[Directions]:
- 1) According to the forum thread about dbi::CSV, what happens to the column names when $row is populated from the DB?
- 2) Rewrite the paragraph of the dbi::CSV forum thread that begins "At some point, you may find" as a short bulleted list that keeps its main facts.
- 3) Go on with the forum thread about dbi::CSV, starting after its last sentence.

[Text]:
● ● ●

Replies are listed 'Best First'.
Re: dbi::CSV works with text, but not numbers
by Marshall (Canon) on May 20, 2016 at 00:00 UTC
    I've also used dbi:CSV before and it is way cool. I think stevieb's comments are completely right and that this will solve your problem.

    At some point, you may find that the CSV DB doesn't fit your needs in terms of features or performance. If that happens, I would recommend SQLite. And also check out SQlite Manager for Firefox. SQLite does a lot of what MySQL can do but without the admin hassle. In a multi-process environment, SQLite requires that an exclusive lock be acquired to update the dB for a write. So performance is not the same for writes, but for reads, this thing works fantastic! For complex operations, I found that you can dynamically vary the amount of memory that SQLite uses. That kind of fine tuning can have a big performance impact.

    Update: The reason that SQLite is so cool is that it uses a simple file for its work (rough comparison to DBD CSV) So it does not require a server to be running (along with the admin hassles with that).

      Thank you Marshall. I'll give SQLite a try

        I also highly recommend the Firefox add-in in my original post. That thing is amazingly good! I just installed it on this Windows laptop that I'm using... Since Mozilla uses .sqlite files, you will be able to select under directories, say, cookies.sqlite.

        Under structure, it will tell you how that table was created:

        CREATE TABLE moz_cookies (id INTEGER PRIMARY KEY, baseDomain TEXT, ori +ginAttributes TEXT NOT NULL DEFAULT '', name TEXT, value TEXT, host T +EXT, path TEXT, expiry INTEGER, lastAccessed INTEGER, creationTime IN +TEGER, isSecure INTEGER, isHttpOnly INTEGER, appId INTEGER DEFAULT 0, + inBrowserElement INTEGER DEFAULT 0, CONSTRAINT moz_uniqueid UNIQUE ( +name, host, path, originAttributes))
        Anyway if you have Firefox, you already have some SQLite DB's on your machine.
Re: dbi::CSV works with text, but not numbers
by stevieb (Canon) on May 19, 2016 at 22:37 UTC

    Welcome to the Monastery, Sandy_Bio_Perl!

    update: I found the issue. When $row is populated from the DB, all of the column names get lower-cased. So if you change tGroup to tgroup when accessing it in row, that should fix the problem. /update

    What I'd do, is dump out the entire row using Data::Dumper. Add a use Data::Dumper; near the top of the script, and then:

    while (my $row = $sth->fetchrow_hashref) { print Dumper $row; next; }

    ...and check to ensure that the structure contains the proper keys and values. Note that the keys in $row are case-sensitive. If your DB has a lot of rows, you may want to replace next with last, especially if you can trigger the warning on the first iteration.

● ● ●

(Dataset rows)
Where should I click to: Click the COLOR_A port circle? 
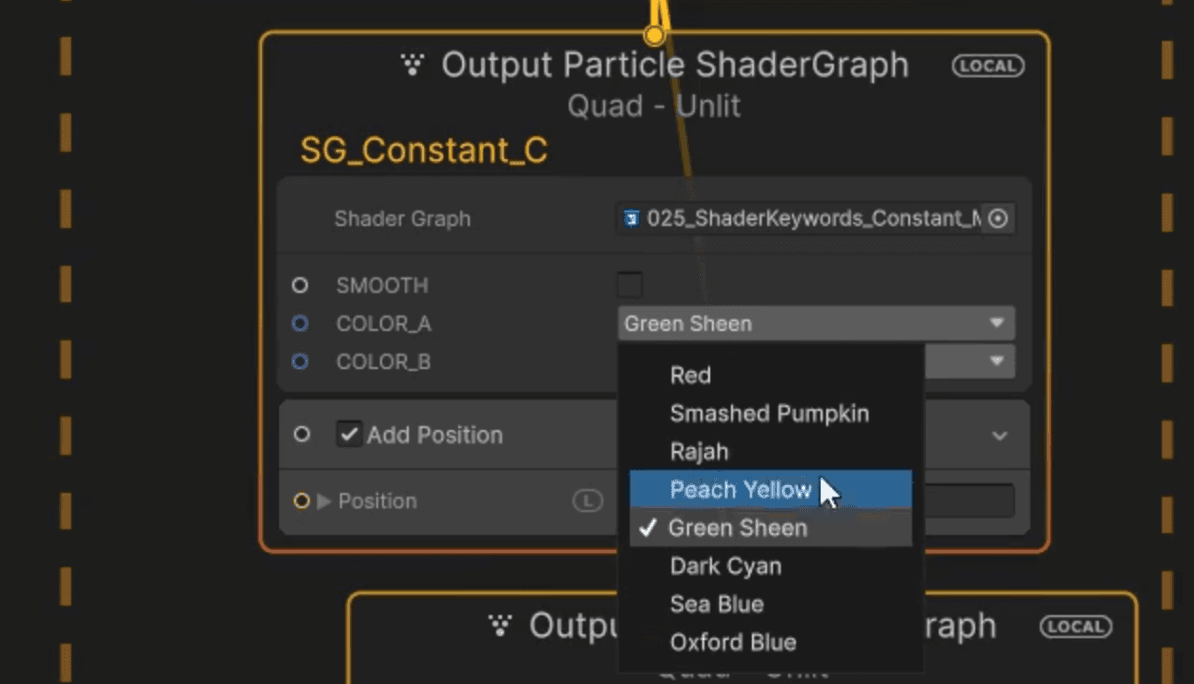(300, 323)
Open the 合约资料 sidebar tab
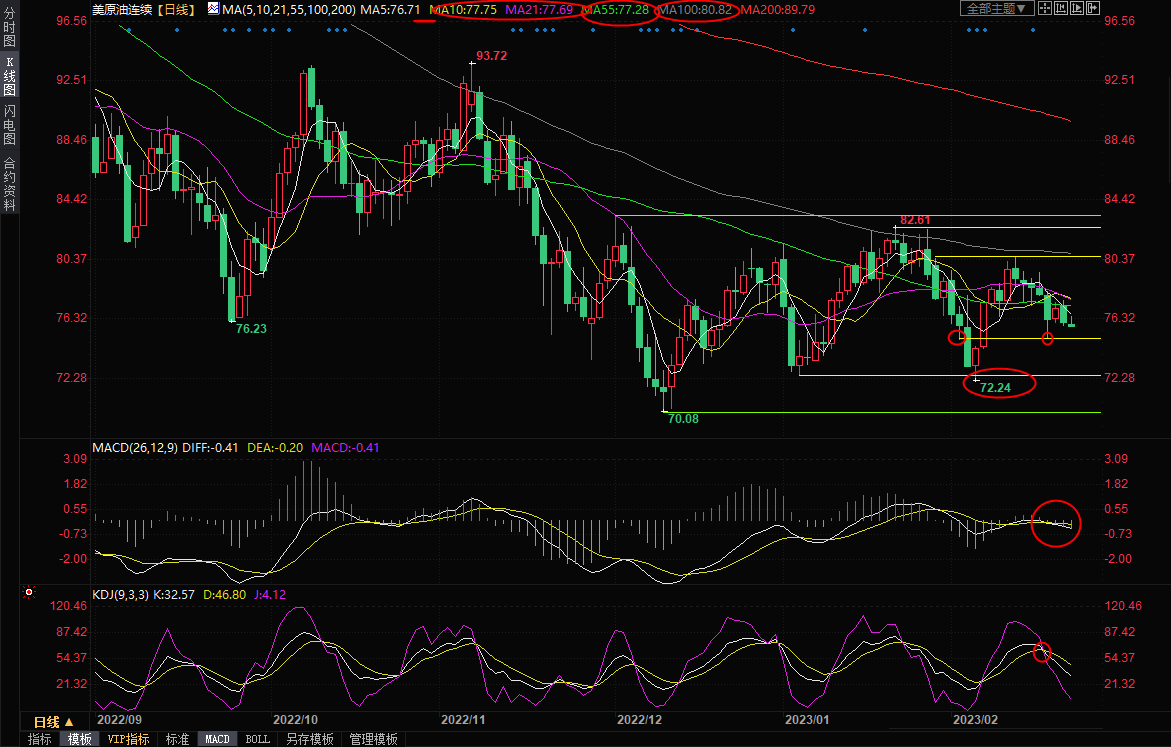The width and height of the screenshot is (1171, 747). (x=9, y=184)
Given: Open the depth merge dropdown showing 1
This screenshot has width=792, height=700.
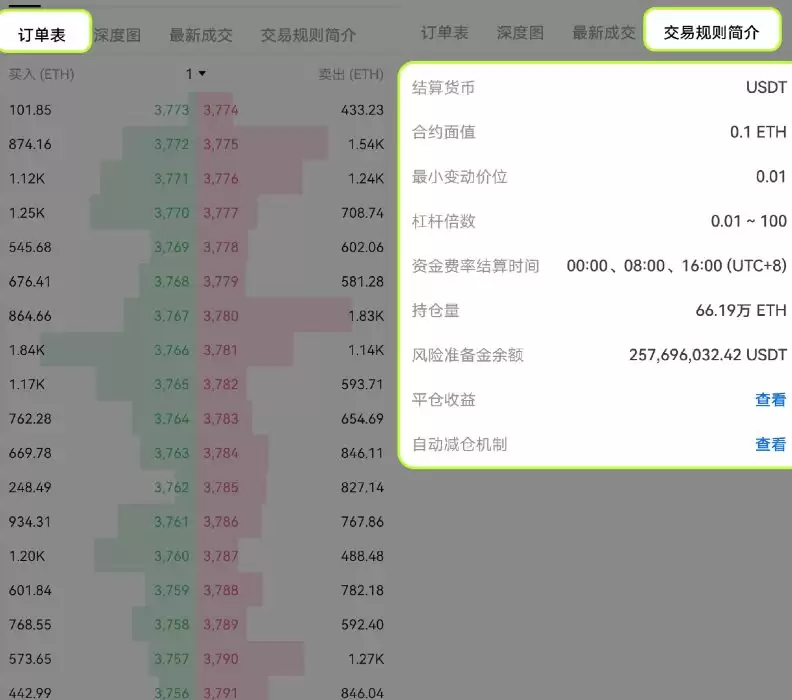Looking at the screenshot, I should tap(195, 74).
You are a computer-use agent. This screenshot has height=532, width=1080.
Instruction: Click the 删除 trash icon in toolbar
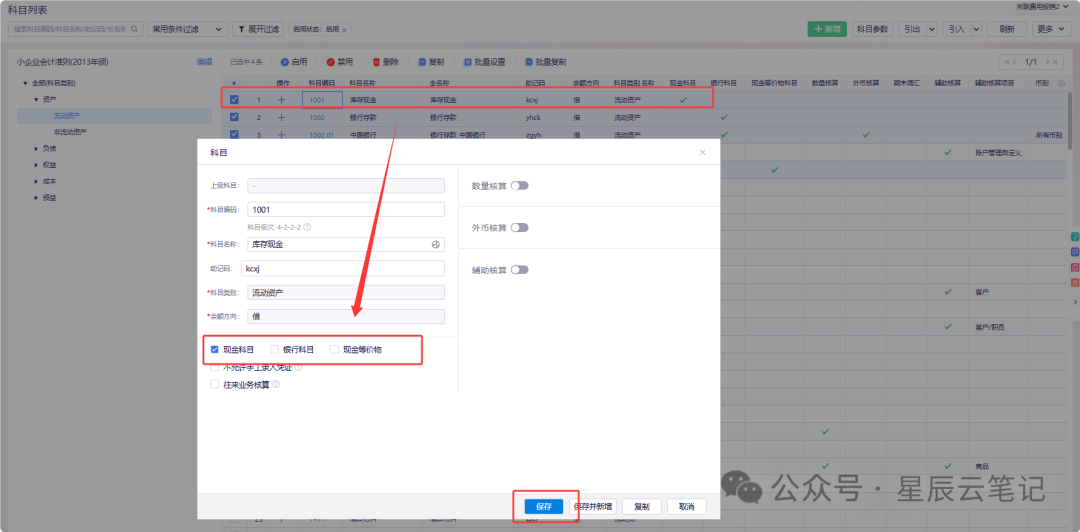[x=377, y=62]
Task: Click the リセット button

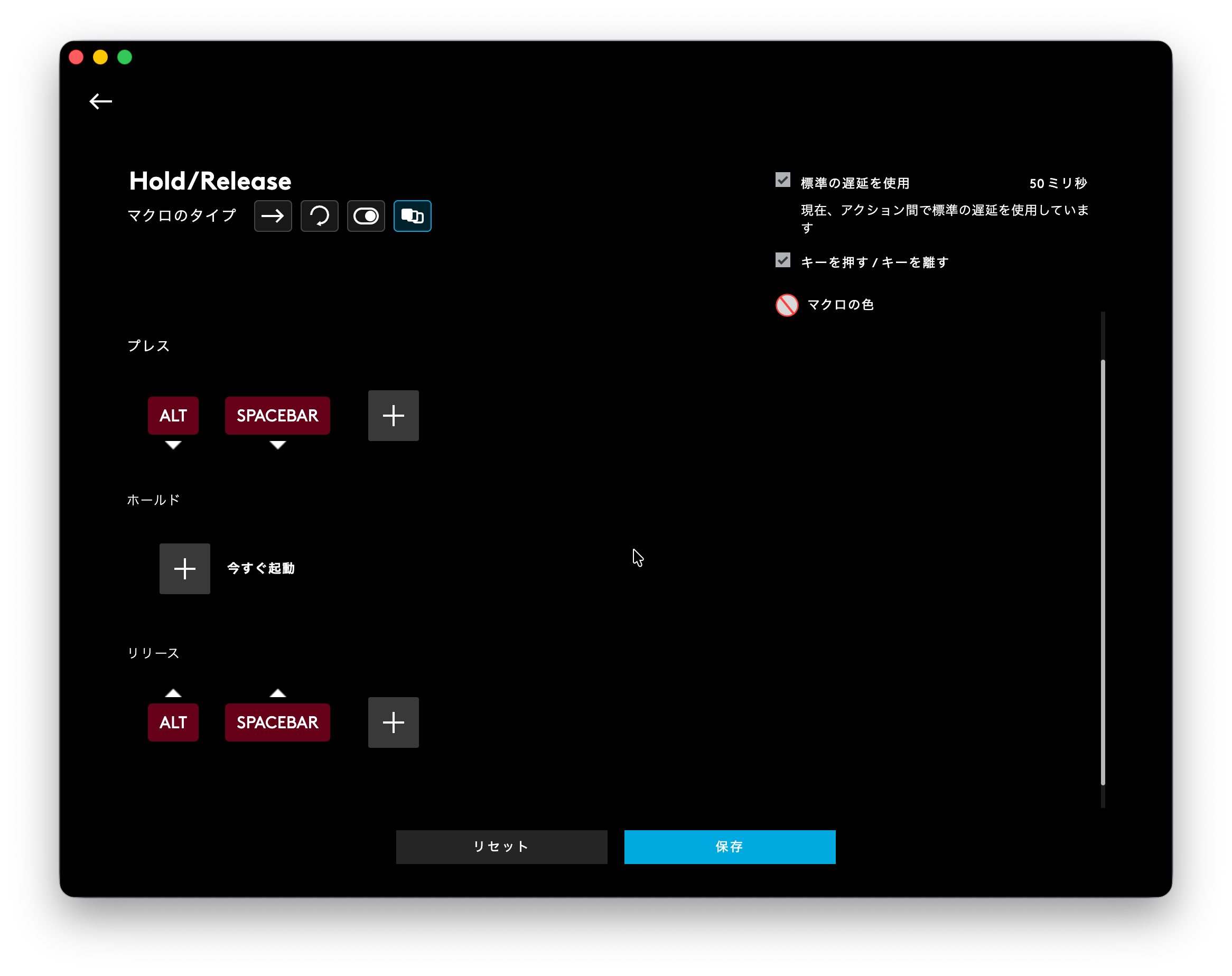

● ● ●

[Written answers]:
- 1) They all get lower-cased.

- 2)
- If the CSV DB stops meeting your needs in features or performance, SQLite is recommended, along with SQLite Manager for Firefox.
- SQLite does much of what MySQL can do, without the admin hassle.
- In a multi-process environment, SQLite needs an exclusive lock to write to the DB, so write performance differs, but reads work very well.
- For complex operations, the amount of memory SQLite uses can be varied dynamically, and this tuning can greatly affect performance.

- 3)
      col_names skip_first_row By default DBD::CSV assumes that column names are stored in + the first row of the CSV file and sanitizes them (see "raw_head +er" below). If this is not the case, you can supply an array re +f of table names with the col_names attribute. In that case the attribute skip_first_row will be set to FALSE. If you supply an empty array ref, the driver will read the +first row for you, count the number of columns and create column +names like "col0", "col1", ... Note that column names that match reserved SQL words will c +ause unwanted and sometimes confusing errors. If your CSV has he +aders that match reserved words, you will require these two attri +butes. ... raw_header Due to the SQL standard, field names cannot contain special characters like a dot (".") or a space (" ") unless the col +umn names are quoted. Following the approach of mdb_tools, all + these tokens are translated to an underscore ("_") when reading t +he first line of the CSV file, so all field names are 'sanitized'. I +f you do not want this to happen, set "raw_header" to a true value a +nd the entries in the first line of the CSV data will be used verb +atim for column headers and field names. DBD::CSV cannot guarantee +that any part in the toolchain will work if field names have those characters, and the chances are high that the SQL statement +s will fail.

      I'll think of a more clear way to document what this sanatation actually means.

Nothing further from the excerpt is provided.